# Linkin Park: A Thousand Suns



## PEG96 (3. Oktober 2010)

Wie findet ihr das neue Album von LP
Mir gefällts ganz gut
Aber is schon nen ziemlicher wandel, den die band gemacht hat, aber jede band ganz sich ja mal an was neuem ausprobieren


----------



## Sesfontain (3. Oktober 2010)

*AW: A Thousand Suns*

ich mags nicht.hört sich für mich komisch an, kein rock aber auch kein electro...


----------



## Pikus (3. Oktober 2010)

*AW: A Thousand Suns*

Tja, ich hab hier schon sehr viel dazu geschrieben...
Ich finde dieses album einfach nur schlech bzw ich finde es schade, dass LP sich so etwas geleistet hat. klar, bands sollen auch mal ihren stil verändern, kein problem.
aber nicht so. von meteora zu Minutes to midnight war es schon ein heftiger wandel, aber dieses album hat alles abgeschossen.
es fehlt einfach der kraftvolle, starke gesang, die shouts hin und wieder genauso wie die power und teilweise agressivität in den songs... stattdessen haben sich die jungs hinter einen synthesizer gesetzt und ein bisschen rumgespielt 

das ist auch ein grund, warum ich mir das album nach dem probehören auf Youtube nnicht gekauft , sondern aus einer Bibiothek augeliehen habe.

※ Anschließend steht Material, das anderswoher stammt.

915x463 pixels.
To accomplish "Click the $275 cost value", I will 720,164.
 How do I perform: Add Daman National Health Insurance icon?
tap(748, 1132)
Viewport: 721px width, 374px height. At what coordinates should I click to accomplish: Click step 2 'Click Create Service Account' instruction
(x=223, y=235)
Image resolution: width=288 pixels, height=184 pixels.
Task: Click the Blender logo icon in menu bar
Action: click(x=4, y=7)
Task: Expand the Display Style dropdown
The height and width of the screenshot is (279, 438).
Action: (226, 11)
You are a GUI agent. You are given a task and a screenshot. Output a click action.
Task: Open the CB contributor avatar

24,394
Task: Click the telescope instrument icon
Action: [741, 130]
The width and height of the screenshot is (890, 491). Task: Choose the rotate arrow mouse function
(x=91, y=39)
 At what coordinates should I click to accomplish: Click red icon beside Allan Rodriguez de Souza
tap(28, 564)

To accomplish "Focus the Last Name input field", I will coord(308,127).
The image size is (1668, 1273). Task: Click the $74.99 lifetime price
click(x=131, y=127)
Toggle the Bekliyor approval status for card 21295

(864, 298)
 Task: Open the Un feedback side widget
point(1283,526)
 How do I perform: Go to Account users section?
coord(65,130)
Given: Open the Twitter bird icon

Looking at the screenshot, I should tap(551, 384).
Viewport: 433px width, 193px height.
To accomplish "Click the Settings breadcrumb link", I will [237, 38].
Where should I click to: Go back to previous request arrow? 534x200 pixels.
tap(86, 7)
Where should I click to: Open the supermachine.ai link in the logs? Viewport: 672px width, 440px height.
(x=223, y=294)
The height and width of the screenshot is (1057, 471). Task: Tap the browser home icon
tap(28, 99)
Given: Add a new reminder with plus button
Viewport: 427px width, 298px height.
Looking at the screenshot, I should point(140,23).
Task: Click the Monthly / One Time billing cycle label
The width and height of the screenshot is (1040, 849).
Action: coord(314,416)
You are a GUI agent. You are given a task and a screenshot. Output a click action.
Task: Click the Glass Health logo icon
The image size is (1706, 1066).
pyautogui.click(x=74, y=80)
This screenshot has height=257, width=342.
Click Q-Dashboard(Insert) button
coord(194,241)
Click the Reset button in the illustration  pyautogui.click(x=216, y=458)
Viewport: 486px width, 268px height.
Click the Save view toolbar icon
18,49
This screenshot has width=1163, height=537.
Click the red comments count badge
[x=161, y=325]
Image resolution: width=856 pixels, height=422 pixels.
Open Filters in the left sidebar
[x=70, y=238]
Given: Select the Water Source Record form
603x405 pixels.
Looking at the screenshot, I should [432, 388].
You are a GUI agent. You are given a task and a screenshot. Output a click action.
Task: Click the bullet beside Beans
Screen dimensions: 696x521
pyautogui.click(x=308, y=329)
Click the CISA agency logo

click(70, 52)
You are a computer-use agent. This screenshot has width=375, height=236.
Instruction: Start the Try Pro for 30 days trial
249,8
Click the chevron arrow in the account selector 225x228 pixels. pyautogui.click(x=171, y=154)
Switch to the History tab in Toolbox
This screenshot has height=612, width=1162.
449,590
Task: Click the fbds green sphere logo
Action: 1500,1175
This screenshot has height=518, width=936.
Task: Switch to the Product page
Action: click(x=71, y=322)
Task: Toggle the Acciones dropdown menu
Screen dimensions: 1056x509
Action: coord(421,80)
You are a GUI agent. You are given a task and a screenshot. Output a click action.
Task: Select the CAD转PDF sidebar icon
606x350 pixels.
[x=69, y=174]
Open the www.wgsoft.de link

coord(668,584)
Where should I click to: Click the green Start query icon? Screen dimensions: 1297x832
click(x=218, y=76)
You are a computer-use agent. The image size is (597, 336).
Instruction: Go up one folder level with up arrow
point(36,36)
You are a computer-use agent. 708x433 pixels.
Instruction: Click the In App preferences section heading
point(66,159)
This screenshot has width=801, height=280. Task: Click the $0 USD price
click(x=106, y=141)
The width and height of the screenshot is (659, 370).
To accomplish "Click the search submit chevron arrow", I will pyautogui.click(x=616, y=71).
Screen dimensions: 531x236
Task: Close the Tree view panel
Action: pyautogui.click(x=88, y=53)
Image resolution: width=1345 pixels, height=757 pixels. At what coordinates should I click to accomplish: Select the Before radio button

Wenn jetzt jemand kommt und sagt:"wenn der davin so was schreibt, dann kann er doch kein richitger fan sein!"
Tja, das sehe ich anders. oder würde ich mir 6 poster und eine selbst aus edelstahl gefertigte wandlampe in mein zimmer hängen, portemonnaies, shirts, jacken, taschen etc. besitzten, wenn ich kein fan wäre?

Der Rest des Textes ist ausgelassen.